SpiNNakerManchester / SpiNNFrontEndCommon

Common support code for user-facing front end systems.
Apache License 2.0
12 stars 11 forks source link

"OSError: [Errno 98] Address already in use" when trying to run a second LiveEventConnection in the same program (after the first was closed properly) #646

Open jofas opened 4 years ago

jofas commented 4 years ago

Hi all,

I recently realized that I can't run my application two times within the same program, because the socket used for the LiveEventConnection somehow isn't properly closed (according to my OS). System resources like sockets are always tricky I guess.
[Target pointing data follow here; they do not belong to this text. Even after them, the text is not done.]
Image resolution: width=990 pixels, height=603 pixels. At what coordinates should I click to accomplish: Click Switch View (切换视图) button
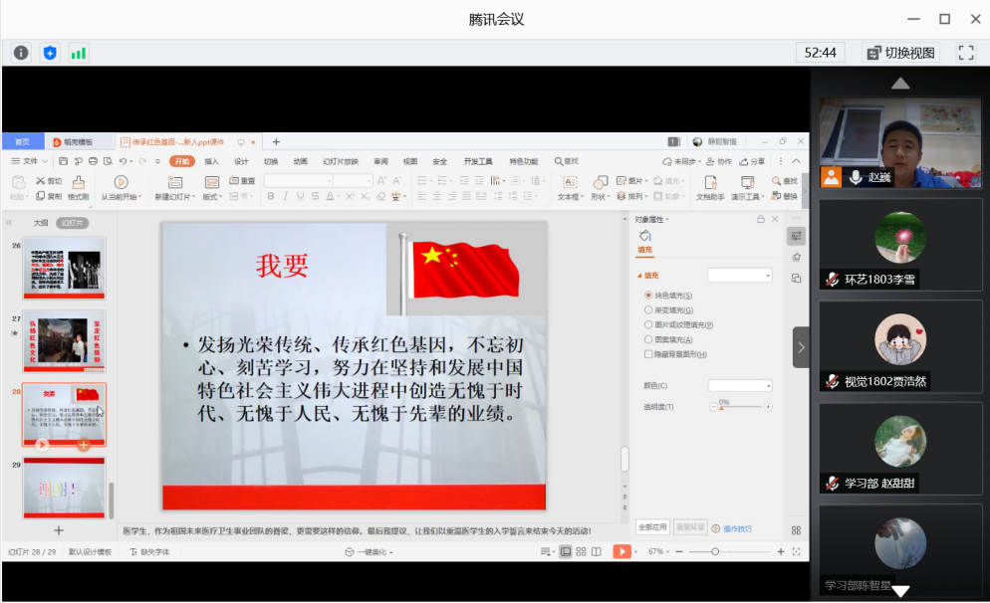(900, 53)
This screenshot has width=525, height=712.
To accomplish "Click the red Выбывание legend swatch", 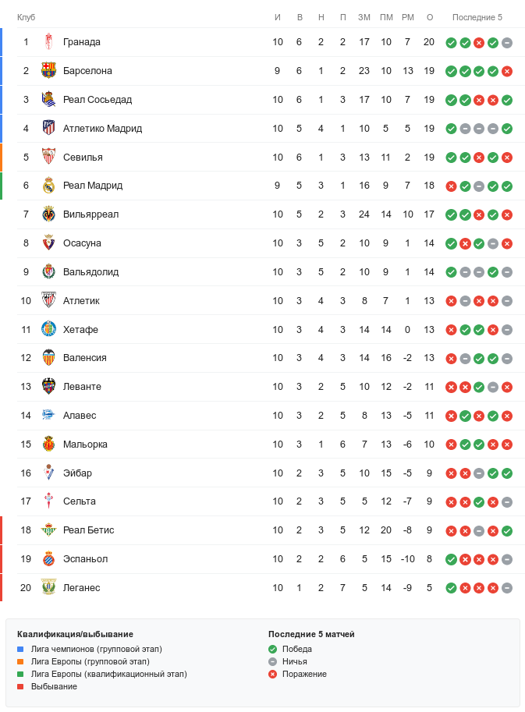I will click(21, 686).
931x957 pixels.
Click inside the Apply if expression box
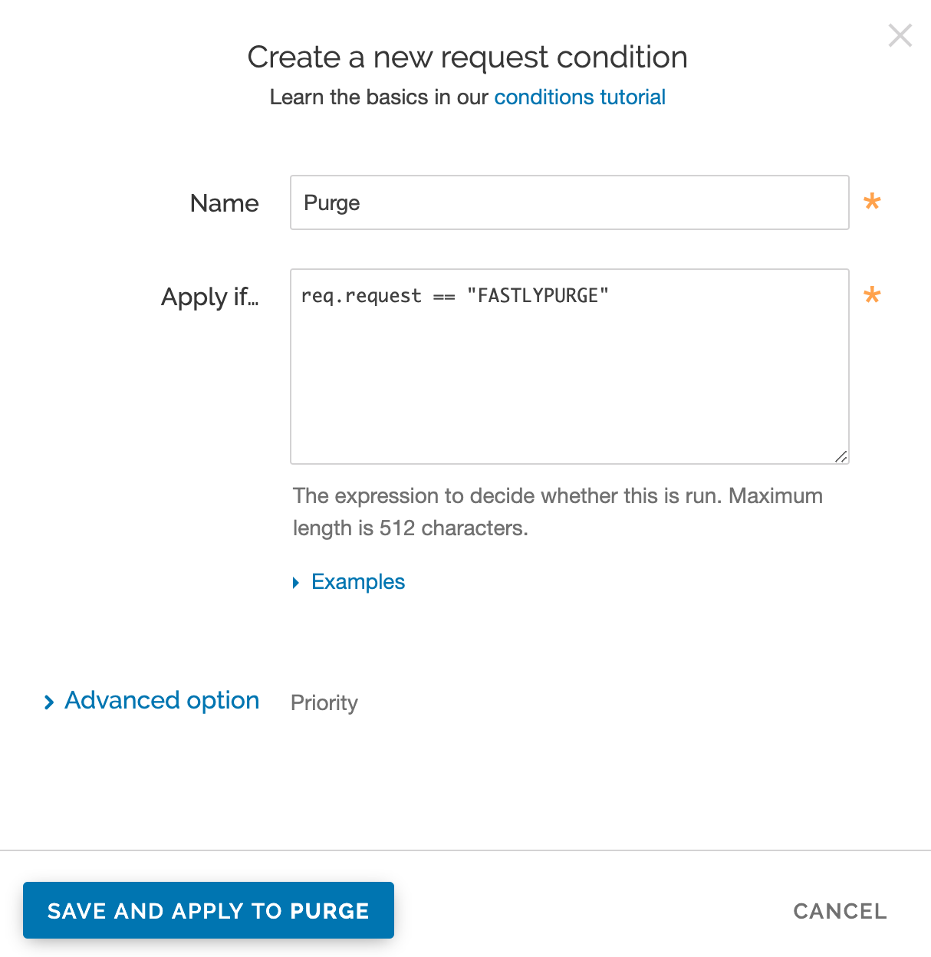569,367
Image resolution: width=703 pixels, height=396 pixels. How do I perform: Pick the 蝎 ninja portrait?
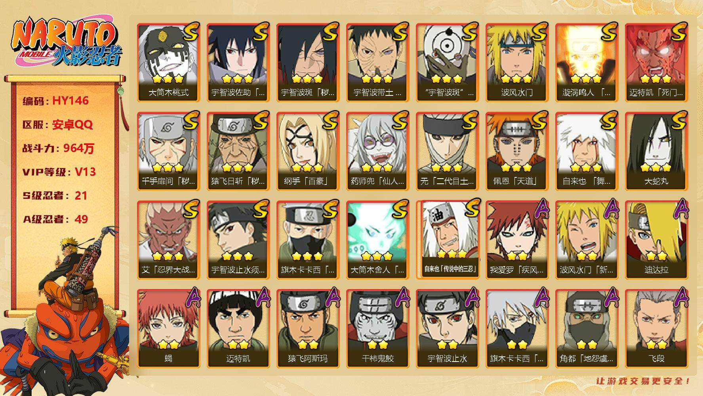(168, 329)
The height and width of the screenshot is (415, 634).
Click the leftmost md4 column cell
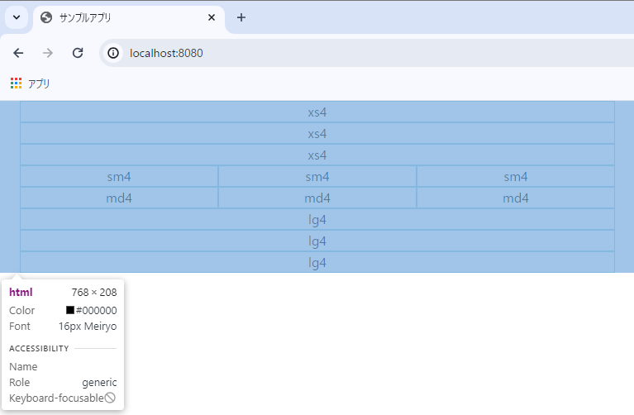coord(119,198)
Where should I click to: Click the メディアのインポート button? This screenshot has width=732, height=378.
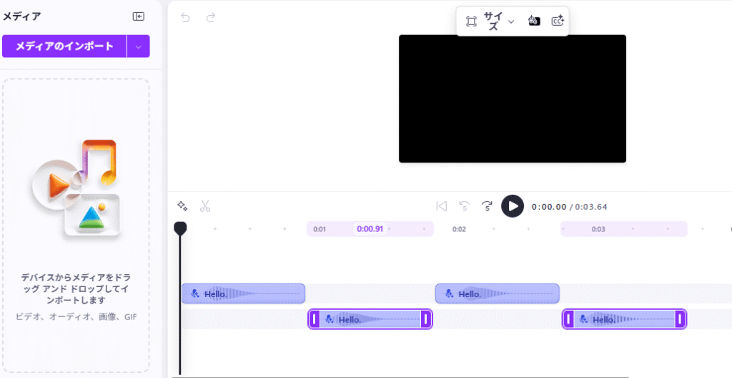tap(64, 47)
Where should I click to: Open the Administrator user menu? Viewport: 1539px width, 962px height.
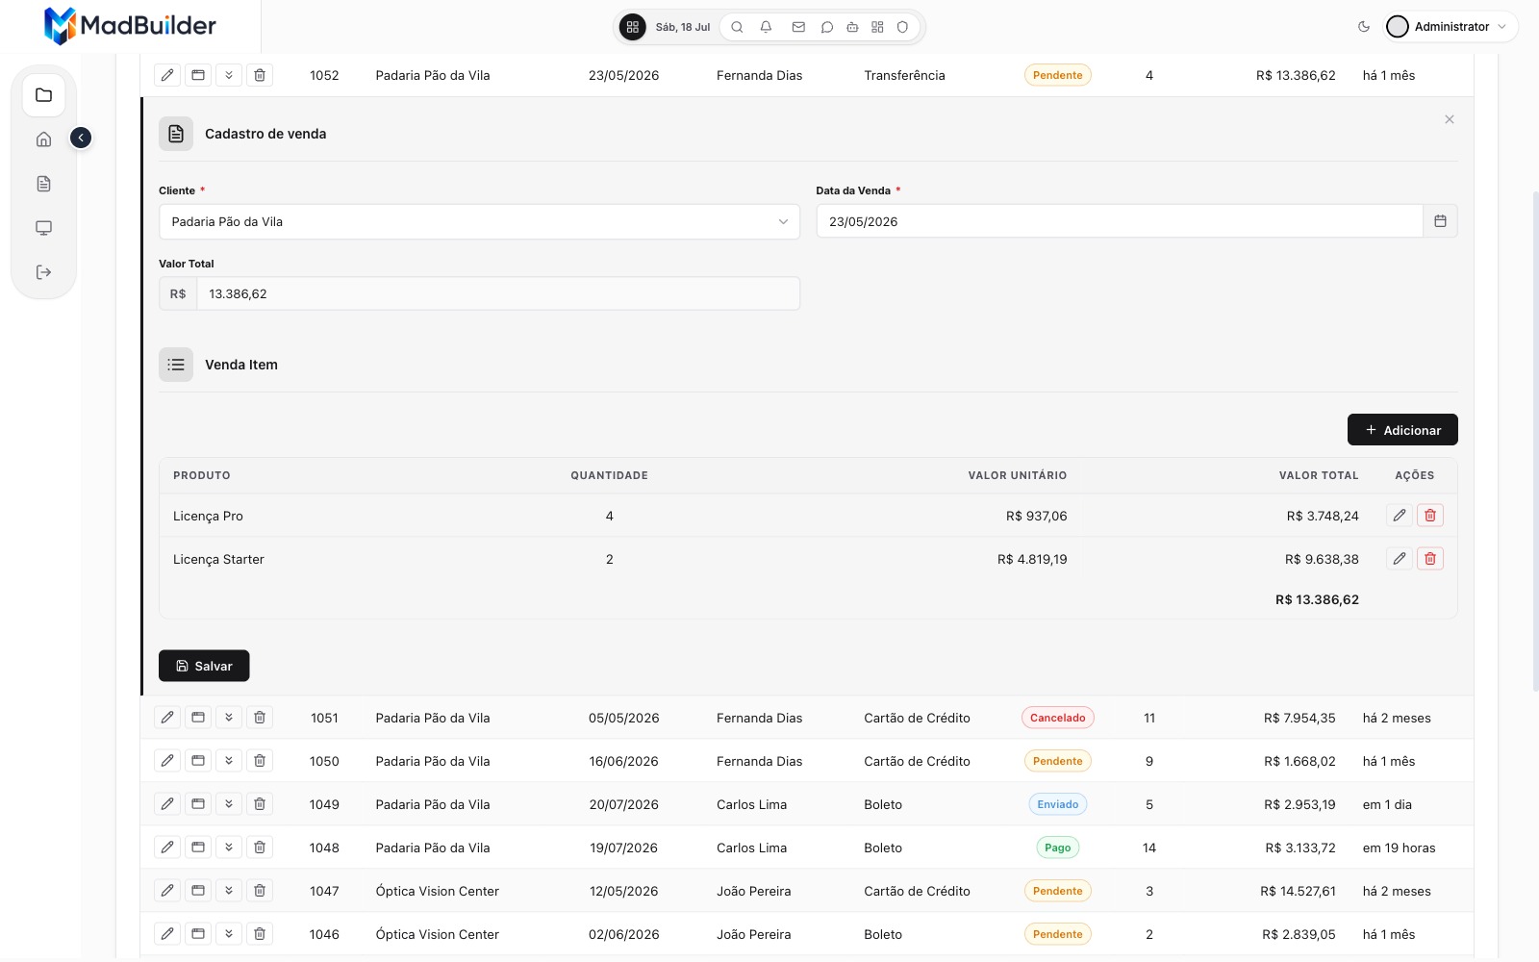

My program looks something like this:

import spinnaker_graph_front_end as gfe
from spinn_front_end_common.utilities.connections import LiveEventConnection
from spinn_front_end_common.utilities.constants import NOTIFY_PORT
from spinn_front_end_common.utilities.globals_variables import get_simulator
from spinn_utilities.socket_address import SocketAddress

def execute_application_on_spinnaker_with_live_io():
  # setup some graph
  # ...

  gfe.setup(...)

  database_socket = SocketAddress(
    listen_port=22222,
    notify_host_name="127.0.0.1",
    notify_port_no=NOTIFY_PORT # 19999
  )
  get_simulator().add_socket_address(database_socket)  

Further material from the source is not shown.